Page MenuHomePhabricator

db1069: convert user_groups table to InnoDB across all the wikis
Closed, ResolvedPublic


In order to avoid further crashes with the same table, we should alter user_groups table across all the wikis to conver it to InnoDB.

Event Timeline

root@db1069:/srv# find . -name user_groups.frm  | awk -F "." '{print $3}' | awk -F "/" '{print $1}' | uniq -c | sort -k2
      1 s1
     17 s2
    830 s3
      1 s4
      2 s5
      3 s6
     12 s7

@jcrespo I assume we want these tables converted to InnoDB across all the shards, right? And also, replicate that alter downstream.

Yes, ideally everything would be on InnoDB, we probably can only do it on a subset of tables for now. These should be ok in size (they should be small), but check available disk space both on db1069 and labsdb100[13]. Also check replication filtering is not broken in the process (it should not be for a simple engine change). Just be careful about: the replication filtering; the triggers on sanitarium; the existing views on labs.

Do not worry about lag, the conversion should be fast and user queries usually create worse issues. Just do plain alters and let them replicate.

So far I have only converted:

S1: enwiki/user_groups

It all looked fine but I do not want to do more tables at the same time at the end of the week, just in case we find something weird and given that we will be on an offsite next week.
The table is 12M so disk space shouldn't be an issue if they are all around that size

I think user_groups on s3 failed today:

*************************** 8. row ***************************
      Id: 3472432
    User: system user
      db: urwiki
 Command: Connect
    Time: 11074
   State: update
    Info: INSERT /* User::addGroup  */ IGNORE INTO `user_groups` (ug_user,ug_group) VALUES ('XXXXX
Progress: 0.000
jcrespo triaged this task as High priority.Sep 28 2016, 5:15 PM

I have just converted S2 user_group tables to InnoDB.

Note: Percona has not replied yet to the bug report after I sent the stacktraces 9 days ago.

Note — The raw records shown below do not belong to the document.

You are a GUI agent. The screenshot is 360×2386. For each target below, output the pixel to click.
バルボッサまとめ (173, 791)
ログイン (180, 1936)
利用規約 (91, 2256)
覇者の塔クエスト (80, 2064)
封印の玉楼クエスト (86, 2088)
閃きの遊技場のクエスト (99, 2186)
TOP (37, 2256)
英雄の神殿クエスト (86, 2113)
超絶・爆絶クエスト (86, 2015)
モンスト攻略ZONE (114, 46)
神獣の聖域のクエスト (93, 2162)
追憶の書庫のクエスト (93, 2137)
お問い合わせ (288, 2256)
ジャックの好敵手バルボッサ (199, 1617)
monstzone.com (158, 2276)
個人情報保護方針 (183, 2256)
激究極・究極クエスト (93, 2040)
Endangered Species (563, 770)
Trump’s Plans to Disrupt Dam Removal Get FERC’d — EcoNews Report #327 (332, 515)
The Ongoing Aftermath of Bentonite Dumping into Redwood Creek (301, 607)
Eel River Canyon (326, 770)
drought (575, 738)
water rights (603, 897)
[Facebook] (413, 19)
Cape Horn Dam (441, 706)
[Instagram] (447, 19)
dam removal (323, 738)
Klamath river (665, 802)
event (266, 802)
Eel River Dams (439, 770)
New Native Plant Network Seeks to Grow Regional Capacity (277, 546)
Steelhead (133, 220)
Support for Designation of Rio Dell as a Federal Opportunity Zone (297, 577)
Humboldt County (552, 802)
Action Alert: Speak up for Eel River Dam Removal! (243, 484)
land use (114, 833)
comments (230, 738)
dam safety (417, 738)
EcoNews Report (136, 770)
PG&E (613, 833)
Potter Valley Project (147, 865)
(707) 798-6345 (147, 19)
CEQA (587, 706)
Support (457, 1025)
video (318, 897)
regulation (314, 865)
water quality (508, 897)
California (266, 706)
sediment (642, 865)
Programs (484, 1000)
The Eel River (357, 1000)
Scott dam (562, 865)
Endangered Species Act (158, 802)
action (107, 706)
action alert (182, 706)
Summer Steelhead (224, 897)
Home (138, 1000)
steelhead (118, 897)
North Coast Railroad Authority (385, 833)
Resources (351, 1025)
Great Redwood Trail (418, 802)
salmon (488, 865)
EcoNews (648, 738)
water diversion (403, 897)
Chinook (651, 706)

Mentioned in SAL (#wikimedia-operations) [2016-10-03T06:30:21Z] <marostegui> altering S3,S4,S5,S6,S7 user_groups tables in sanitarium to avoid tokudb bug - T146121

S3 tables have been converted to InnoDB.

S4 (commonswiki database) table has been converted

S5 (dewiki and wikidatawiki) table converted

S6 (frwiki, jawiki, ruwiki) converted

S7 tables converted

All the user_groups tables across all the shards are now running InnoDB engine instead of tokudb.
Will be difficult to provide further stacktraces to the open Percona/MariaDB bug ( as this is likely to be resolved by converting all to InnoDB.